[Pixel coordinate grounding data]
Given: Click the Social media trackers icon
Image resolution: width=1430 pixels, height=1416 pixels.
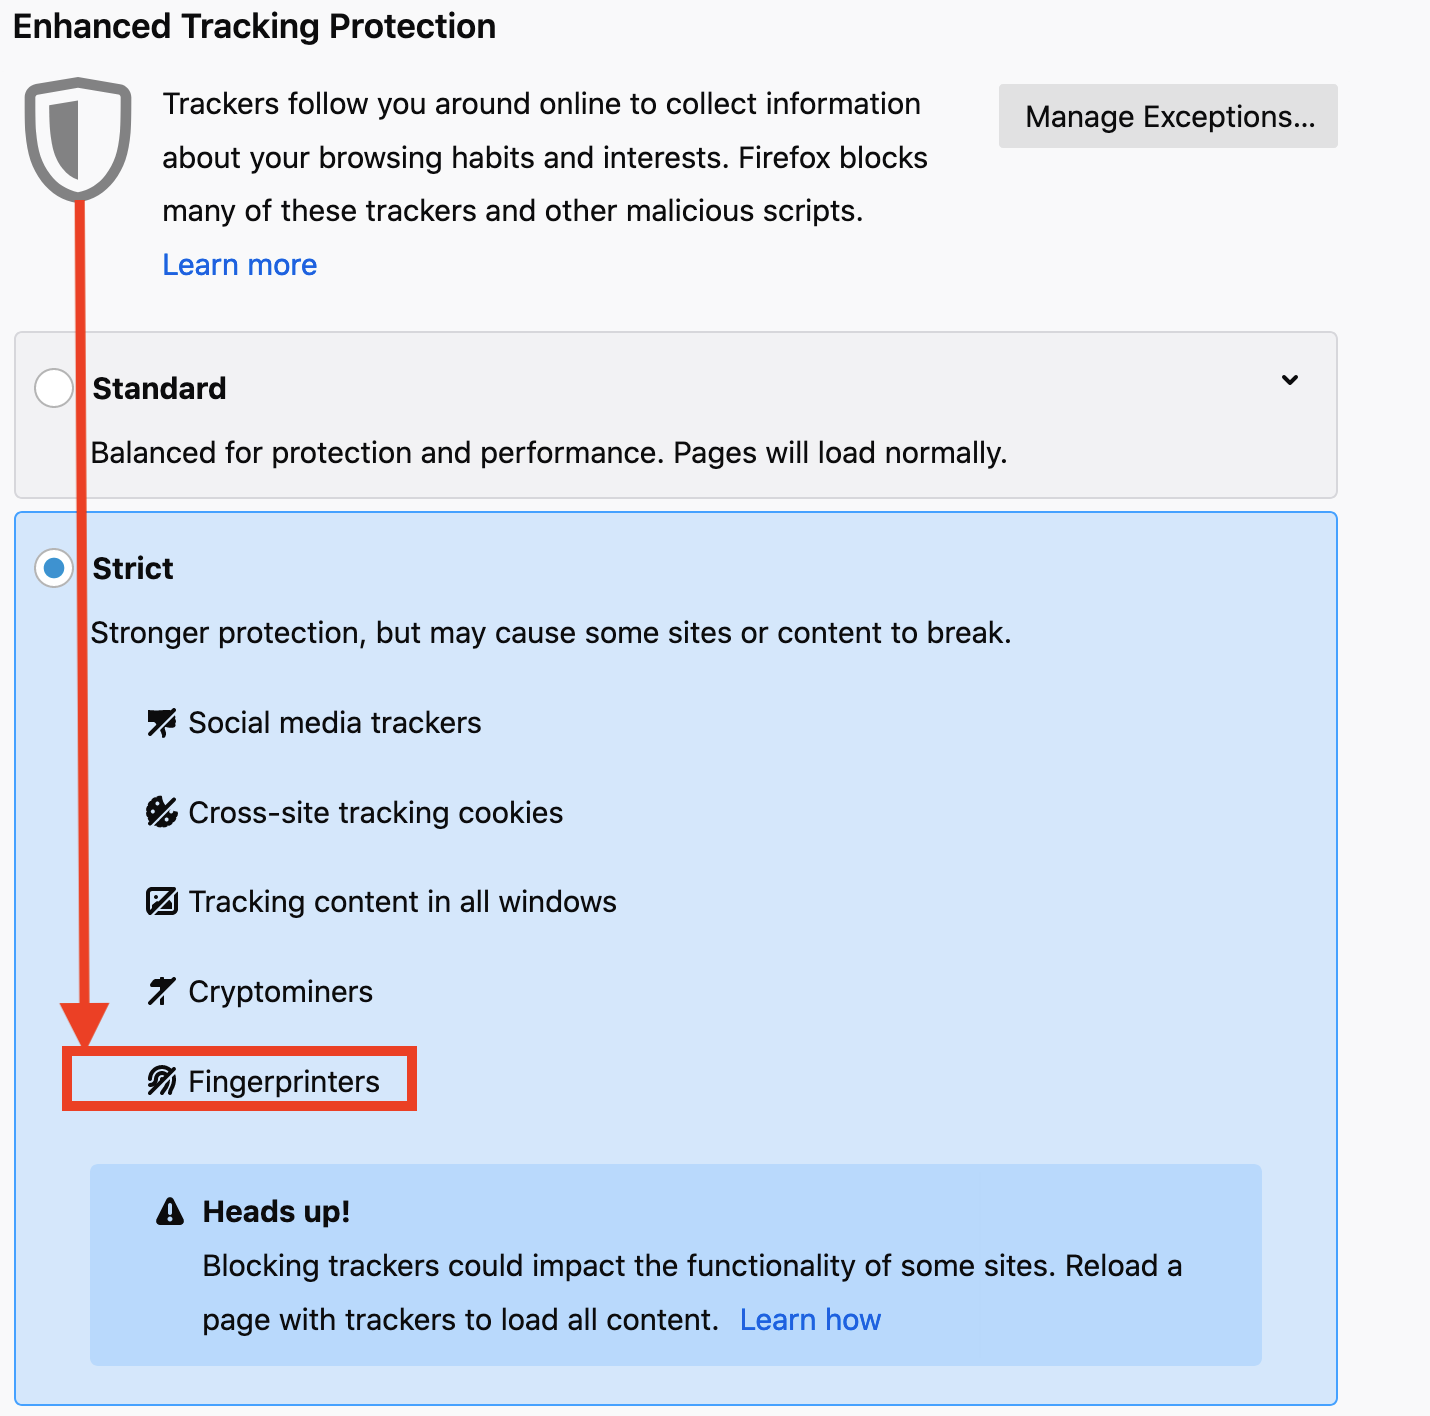Looking at the screenshot, I should click(161, 723).
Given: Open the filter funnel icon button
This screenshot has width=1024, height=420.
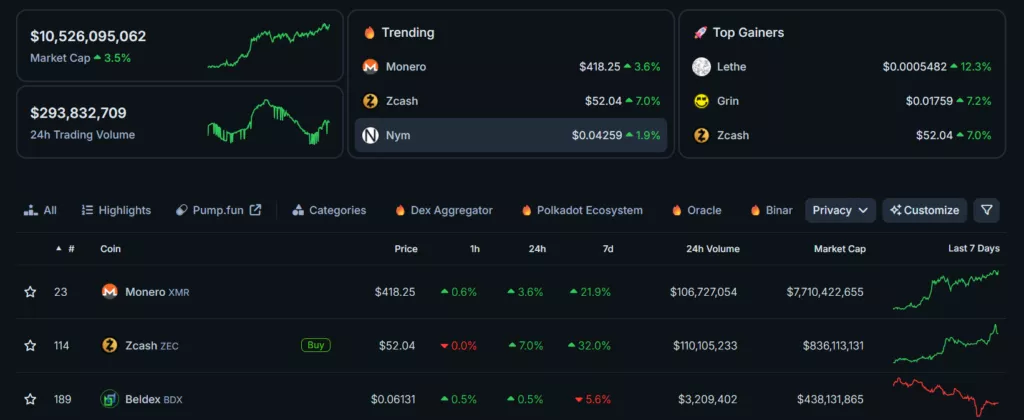Looking at the screenshot, I should click(987, 210).
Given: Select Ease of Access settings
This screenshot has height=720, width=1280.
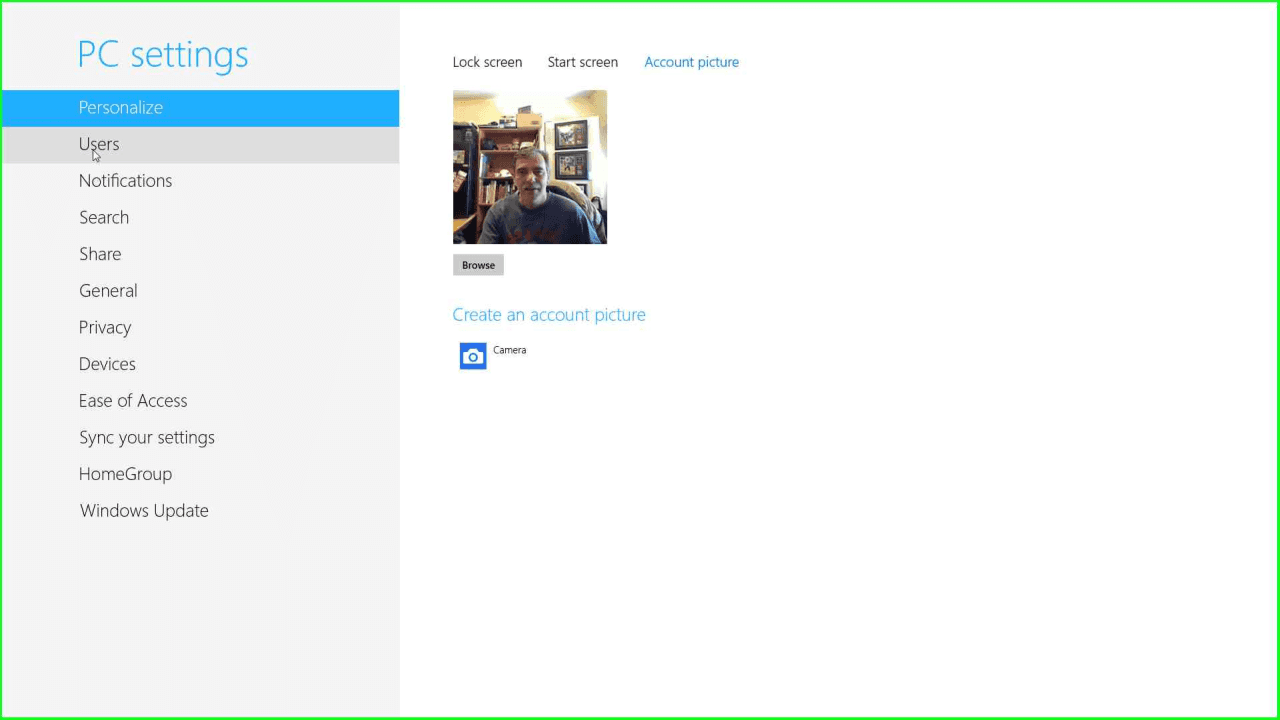Looking at the screenshot, I should click(133, 401).
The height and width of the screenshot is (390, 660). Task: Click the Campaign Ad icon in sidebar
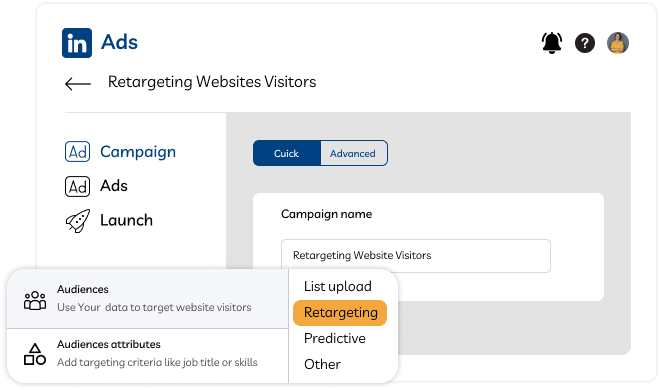click(x=77, y=151)
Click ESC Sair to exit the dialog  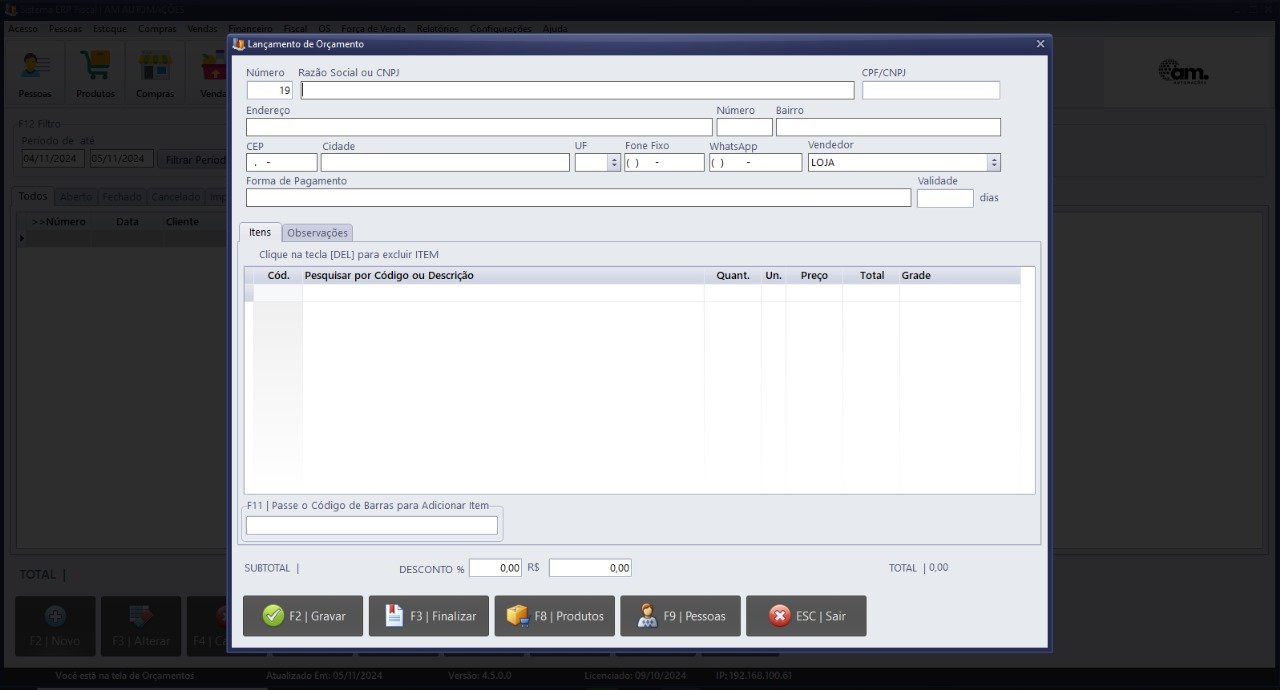806,616
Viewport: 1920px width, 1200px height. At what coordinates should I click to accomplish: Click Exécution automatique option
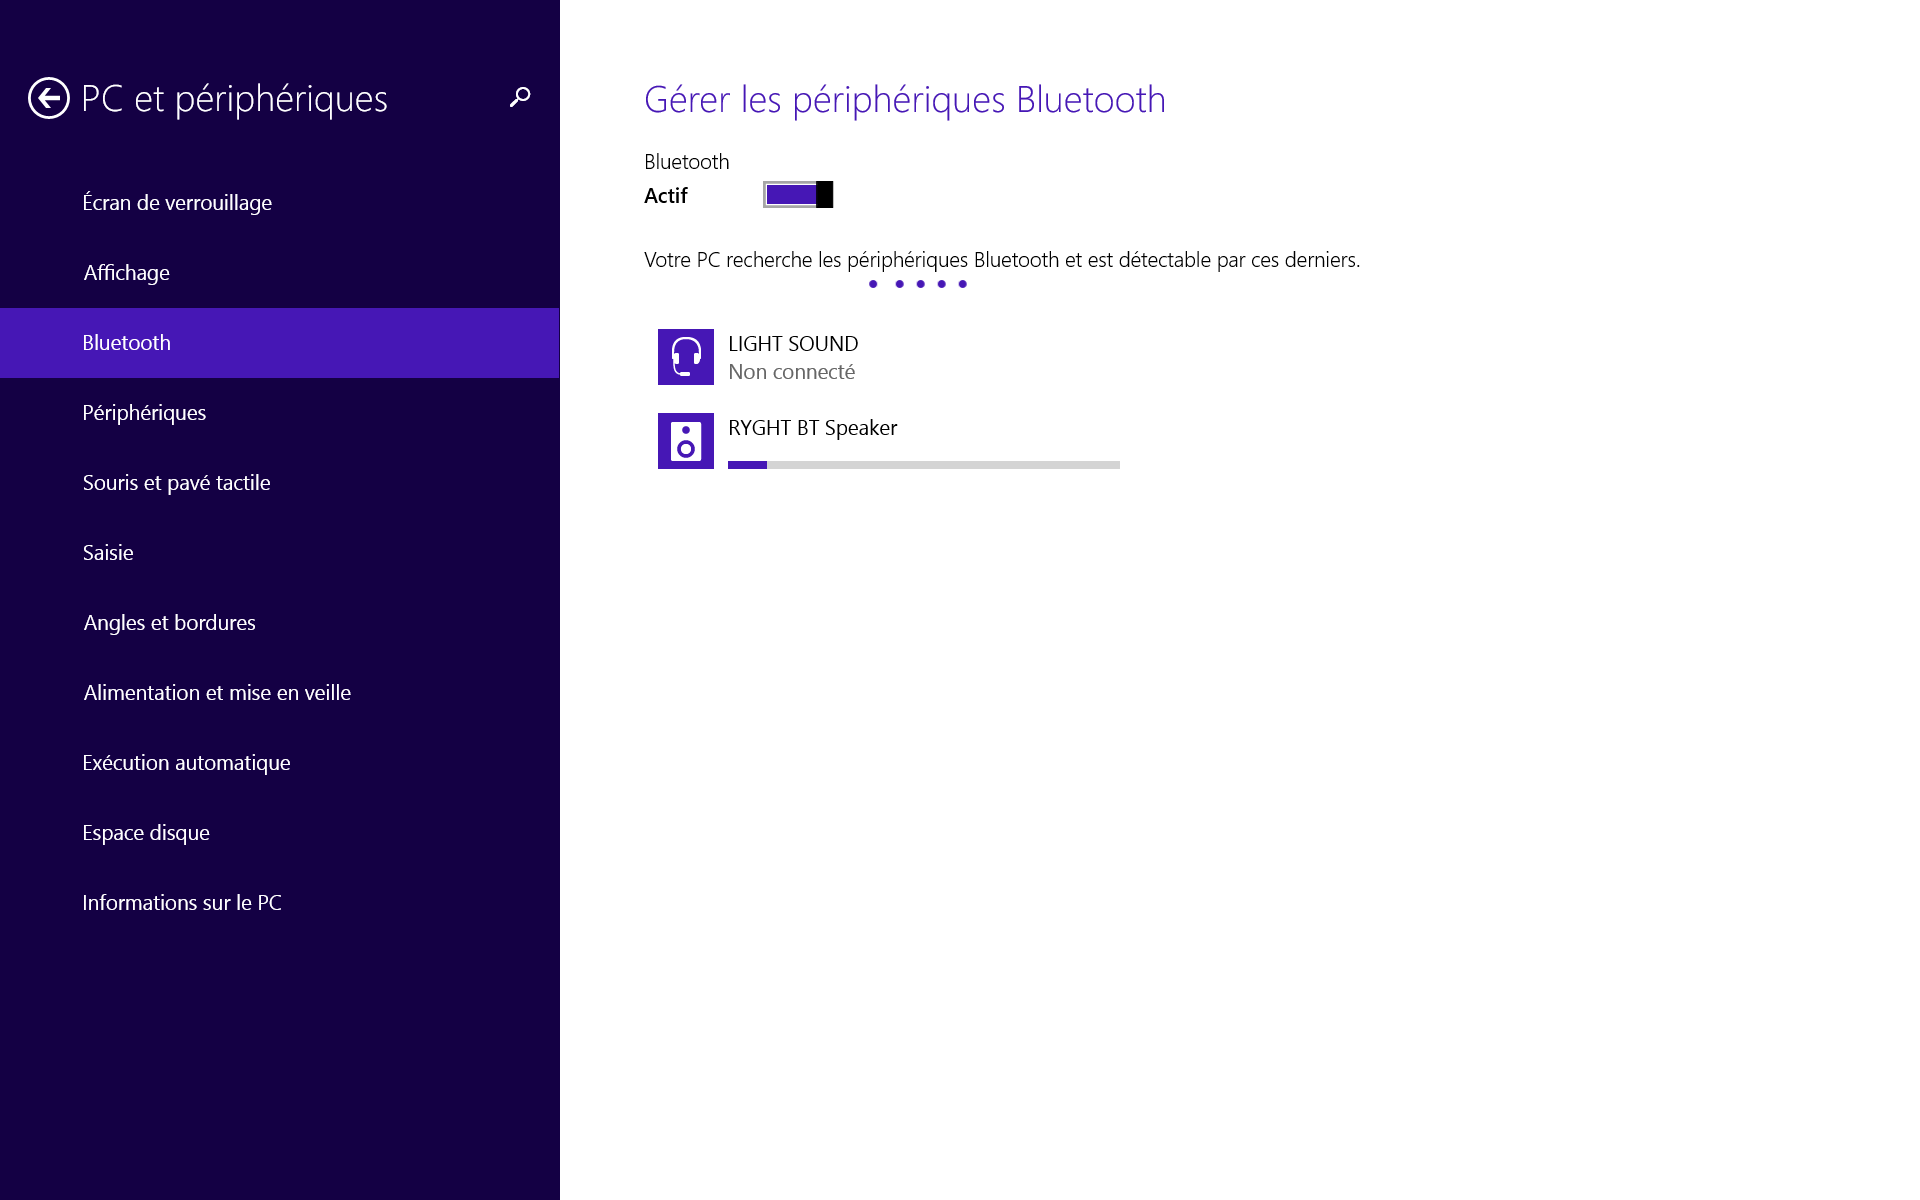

### TASK ITEM
Count the lines of these entries that hold the string "Given", and give only that number.

### SOLUTION TO THE EXERCISE
3